Media questions board’s closed sessions

Superintendent: District will better communicate subject matter in future

By Vicky Wedig


The Delavan-Darien School Board met twice last week in closed sessions at the beginning of meetings about a referendum, raising the eyebrows of local reporters who suspected open meetings violations.

The board met in closed session for an hour before its Jan. 13 meeting and again before its Jan. 15 meeting for about a half hour. It cited personnel exemptions to the state Open Meetings Law in each instance but cited no subject matter.

After the Jan. 13 closed session, board Vice President Joe Peyer, filling in for President Jeff Scherer, who was out of town, announced the board would table the referendum discussion that was on the agenda.

Superintendent Robert Crist acknowledged that announcing that the referendum discussion would be delayed immediately after meeting in closed session made it sound like the board discussed the referendum behind closed doors.

But, he said, the closed session discussion was primarily about the lay-off of individual employees that would be necessary if the district is not able to increase its revenue. Crist said the board wanted to know, before putting a referendum on the ballot, what would happen if the district has to make budget cuts – who might lose their jobs and what dollar amounts would be saved.

Crist said the Jan. 13 discussion was about wages and benefits, a timeline for altering contracts and increases in health insurance costs. He said 95 percent of the discussion was about individual employees, but acknowledged some general statements were made.

“If that’s a violation, then I’m in error,” he said.

Exemptions to the Open Meetings Law allow discussion about individual employees in closed session, but not about staffing or wages in general.

“I think that if they’re talking about individual employees by name who might be laid off, that they’re probably able to hold that discussion in private,” said Bill Lueders, president of the Wisconsin Freedom of Information Council. “But it sure seems from the scenario that there must have been some broader discussion, and that discussion, I believe, should have taken place in the open.”

After the Jan. 13 closed session, the board felt like it needed more information, Crist said, so it continued the discussion Jan. 15.

Crist said the board also discussed the cost of fringe benefits, which has bargaining implications. The Open Meetings Law allows closed session meetings to form negotiating strategies for collective bargaining. Crist acknowledged the board did not cite that exemption on its agenda.

Lueders said the board should have had the entire discussion in the open, and then announced that they were going to go into closed session to discuss the names of individual employees who might be laid off.

Crist said he will be more wary about noticing closed session meetings in the future and clearly communicating the subject matter to the public.

“From now on I will make sure that adequate information is provided by the spokesperson or myself about what is discussed in closed session,” he said.

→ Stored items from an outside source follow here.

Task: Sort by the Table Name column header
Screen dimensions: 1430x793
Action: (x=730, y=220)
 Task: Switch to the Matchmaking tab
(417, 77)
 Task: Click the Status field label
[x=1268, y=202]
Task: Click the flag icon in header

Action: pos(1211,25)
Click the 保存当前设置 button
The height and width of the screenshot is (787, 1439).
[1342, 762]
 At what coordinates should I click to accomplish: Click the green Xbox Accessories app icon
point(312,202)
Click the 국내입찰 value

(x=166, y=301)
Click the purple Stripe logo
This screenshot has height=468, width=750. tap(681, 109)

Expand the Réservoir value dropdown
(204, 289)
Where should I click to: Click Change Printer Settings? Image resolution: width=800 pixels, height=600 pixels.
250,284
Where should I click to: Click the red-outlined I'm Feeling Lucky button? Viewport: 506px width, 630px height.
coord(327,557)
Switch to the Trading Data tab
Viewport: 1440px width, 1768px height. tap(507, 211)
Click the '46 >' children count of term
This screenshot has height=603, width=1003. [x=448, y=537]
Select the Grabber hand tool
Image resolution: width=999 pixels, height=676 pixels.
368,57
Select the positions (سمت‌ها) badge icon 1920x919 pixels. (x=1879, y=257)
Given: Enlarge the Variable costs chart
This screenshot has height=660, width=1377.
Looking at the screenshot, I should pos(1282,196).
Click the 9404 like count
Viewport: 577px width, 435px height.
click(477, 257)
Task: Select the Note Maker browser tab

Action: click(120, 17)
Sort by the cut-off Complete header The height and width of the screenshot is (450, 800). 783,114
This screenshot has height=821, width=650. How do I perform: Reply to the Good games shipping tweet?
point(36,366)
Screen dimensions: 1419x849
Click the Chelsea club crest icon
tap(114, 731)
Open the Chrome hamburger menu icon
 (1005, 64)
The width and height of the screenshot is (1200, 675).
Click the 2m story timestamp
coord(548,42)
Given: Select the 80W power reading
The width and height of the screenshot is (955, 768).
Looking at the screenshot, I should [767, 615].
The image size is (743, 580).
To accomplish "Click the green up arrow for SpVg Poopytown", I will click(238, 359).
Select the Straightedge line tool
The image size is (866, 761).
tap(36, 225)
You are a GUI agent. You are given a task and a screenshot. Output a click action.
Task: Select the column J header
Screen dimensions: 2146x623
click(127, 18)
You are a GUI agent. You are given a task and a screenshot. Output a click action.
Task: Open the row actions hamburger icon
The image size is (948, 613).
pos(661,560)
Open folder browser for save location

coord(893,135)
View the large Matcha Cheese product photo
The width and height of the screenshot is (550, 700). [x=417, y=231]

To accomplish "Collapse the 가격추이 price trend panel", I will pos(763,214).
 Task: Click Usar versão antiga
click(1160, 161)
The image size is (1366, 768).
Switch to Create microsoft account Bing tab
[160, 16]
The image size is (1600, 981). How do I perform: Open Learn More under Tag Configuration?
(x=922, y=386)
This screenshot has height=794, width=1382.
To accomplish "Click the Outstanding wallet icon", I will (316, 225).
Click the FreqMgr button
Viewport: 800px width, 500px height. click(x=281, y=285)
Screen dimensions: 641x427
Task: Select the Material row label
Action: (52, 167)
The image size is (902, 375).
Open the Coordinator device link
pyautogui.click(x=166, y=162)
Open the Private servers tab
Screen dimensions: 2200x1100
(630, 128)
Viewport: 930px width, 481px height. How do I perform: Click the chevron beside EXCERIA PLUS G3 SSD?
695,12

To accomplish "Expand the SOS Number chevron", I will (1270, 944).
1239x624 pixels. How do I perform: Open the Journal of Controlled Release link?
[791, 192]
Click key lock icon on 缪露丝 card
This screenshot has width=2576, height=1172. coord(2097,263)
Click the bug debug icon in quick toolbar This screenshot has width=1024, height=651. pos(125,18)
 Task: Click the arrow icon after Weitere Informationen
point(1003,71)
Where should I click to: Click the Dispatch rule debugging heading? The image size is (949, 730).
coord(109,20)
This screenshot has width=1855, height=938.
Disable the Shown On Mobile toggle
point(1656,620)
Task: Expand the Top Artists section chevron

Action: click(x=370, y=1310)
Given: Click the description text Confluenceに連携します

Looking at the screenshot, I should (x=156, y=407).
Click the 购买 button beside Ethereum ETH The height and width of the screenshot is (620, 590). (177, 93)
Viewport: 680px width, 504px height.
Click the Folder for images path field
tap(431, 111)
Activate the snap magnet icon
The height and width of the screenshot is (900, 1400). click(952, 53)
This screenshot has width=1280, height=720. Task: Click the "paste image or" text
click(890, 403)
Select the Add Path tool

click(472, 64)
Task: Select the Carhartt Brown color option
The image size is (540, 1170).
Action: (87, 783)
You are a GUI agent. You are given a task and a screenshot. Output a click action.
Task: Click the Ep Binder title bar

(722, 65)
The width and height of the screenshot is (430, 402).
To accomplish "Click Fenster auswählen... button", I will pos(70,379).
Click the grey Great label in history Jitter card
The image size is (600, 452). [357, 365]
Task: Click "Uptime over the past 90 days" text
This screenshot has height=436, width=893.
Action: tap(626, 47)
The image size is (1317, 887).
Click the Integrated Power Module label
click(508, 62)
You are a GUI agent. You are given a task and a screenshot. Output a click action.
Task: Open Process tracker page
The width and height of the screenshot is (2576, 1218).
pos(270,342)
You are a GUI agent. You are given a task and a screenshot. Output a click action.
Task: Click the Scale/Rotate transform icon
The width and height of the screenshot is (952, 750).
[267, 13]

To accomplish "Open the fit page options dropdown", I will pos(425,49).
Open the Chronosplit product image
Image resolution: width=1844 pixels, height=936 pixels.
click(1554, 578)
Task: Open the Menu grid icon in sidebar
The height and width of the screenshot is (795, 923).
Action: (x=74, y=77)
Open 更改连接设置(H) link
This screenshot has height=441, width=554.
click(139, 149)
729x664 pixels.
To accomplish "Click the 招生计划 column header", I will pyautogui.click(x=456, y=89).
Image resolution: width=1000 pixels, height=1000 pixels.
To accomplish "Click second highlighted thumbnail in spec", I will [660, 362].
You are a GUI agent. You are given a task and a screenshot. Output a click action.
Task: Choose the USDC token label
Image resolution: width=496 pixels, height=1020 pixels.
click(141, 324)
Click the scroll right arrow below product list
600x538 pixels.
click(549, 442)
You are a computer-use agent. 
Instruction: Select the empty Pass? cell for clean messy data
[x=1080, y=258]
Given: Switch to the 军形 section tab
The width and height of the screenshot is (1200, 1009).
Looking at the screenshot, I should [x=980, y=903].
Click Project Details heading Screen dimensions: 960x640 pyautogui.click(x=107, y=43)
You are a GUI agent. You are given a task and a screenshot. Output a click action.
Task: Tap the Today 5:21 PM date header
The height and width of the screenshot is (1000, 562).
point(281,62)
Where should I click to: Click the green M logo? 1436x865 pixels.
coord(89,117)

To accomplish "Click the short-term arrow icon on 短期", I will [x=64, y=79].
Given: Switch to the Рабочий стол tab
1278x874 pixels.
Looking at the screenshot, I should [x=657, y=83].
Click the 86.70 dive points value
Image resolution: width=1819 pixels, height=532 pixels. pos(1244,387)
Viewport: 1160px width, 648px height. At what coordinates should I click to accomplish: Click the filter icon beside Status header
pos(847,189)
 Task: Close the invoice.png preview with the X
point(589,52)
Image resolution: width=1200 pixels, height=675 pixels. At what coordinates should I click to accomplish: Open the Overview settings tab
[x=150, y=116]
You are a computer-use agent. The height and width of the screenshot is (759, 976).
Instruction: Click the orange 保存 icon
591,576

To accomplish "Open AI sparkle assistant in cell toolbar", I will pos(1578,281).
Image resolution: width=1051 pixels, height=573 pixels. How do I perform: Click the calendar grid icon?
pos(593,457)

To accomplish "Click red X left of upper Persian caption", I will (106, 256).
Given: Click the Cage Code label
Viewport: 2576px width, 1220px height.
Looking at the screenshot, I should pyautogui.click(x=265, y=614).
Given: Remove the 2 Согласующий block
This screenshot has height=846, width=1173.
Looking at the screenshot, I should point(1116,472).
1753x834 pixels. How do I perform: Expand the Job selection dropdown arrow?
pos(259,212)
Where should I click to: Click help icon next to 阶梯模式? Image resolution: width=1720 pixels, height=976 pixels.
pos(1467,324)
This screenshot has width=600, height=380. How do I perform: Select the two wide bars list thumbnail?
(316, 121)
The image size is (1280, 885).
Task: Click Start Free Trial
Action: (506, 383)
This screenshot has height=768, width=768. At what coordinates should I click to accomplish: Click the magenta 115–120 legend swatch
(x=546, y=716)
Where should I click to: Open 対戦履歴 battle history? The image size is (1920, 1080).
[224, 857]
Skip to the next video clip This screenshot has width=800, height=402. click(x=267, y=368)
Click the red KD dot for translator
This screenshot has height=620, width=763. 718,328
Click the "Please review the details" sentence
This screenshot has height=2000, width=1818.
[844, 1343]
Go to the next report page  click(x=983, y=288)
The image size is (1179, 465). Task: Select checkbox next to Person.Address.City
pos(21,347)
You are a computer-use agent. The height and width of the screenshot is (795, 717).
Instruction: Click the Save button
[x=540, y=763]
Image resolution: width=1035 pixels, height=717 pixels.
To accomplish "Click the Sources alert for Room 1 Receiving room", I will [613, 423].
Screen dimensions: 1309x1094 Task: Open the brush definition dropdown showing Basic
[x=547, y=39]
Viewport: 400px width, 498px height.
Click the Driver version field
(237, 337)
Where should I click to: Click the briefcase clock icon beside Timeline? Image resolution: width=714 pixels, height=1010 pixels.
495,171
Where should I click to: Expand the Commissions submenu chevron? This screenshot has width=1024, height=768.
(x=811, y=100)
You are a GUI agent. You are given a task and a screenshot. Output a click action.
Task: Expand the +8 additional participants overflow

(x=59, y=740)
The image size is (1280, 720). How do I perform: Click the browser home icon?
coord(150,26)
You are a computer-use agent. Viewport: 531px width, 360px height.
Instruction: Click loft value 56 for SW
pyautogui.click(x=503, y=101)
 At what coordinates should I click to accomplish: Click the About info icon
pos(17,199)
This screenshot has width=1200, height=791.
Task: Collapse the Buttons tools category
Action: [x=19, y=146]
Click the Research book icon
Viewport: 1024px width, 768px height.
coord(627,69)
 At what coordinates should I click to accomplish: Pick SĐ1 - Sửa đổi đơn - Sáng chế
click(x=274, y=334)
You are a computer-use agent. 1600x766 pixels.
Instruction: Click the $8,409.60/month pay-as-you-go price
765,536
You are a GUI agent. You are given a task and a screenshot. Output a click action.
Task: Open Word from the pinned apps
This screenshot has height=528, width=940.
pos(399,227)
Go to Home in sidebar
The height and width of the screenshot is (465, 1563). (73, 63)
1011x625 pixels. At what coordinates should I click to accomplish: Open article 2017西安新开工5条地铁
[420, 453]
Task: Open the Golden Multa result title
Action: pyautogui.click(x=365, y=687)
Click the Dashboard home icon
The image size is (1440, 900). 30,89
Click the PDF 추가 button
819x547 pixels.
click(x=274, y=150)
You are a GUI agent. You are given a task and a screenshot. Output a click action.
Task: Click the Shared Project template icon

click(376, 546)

Reporters from the Delavan Enterprise and the Janesville Gazette contacted Crist on Jan. 16 after the second closed session and provided information about the Open Meetings Law.

Southern Lakes Newspapers, which publishes the Delavan Enterprise, also sent a letter to Crist and board members outlining its concerns about the closed sessions.

Crist said he was not aware the subject matter of a closed session had to be listed in addition to the exemption under which the board is meeting.

State statute requires the topic to be listed, and case law says such notice “must contain enough information for the public to discern whether the subject matter is authorized for closed session”

Lueders said the problem with closed sessions is that they breed mistrust because members of the public feel they have a right to listen to the board deliberate.

“The whole purpose of the Open Meetings Law is to affirm the notion that the public has a right to hear their elected officials deliberating,” he said. “And that’s why the exemptions are so few and so narrow. It is up to the elected officials to interpret them and implement them narrowly.”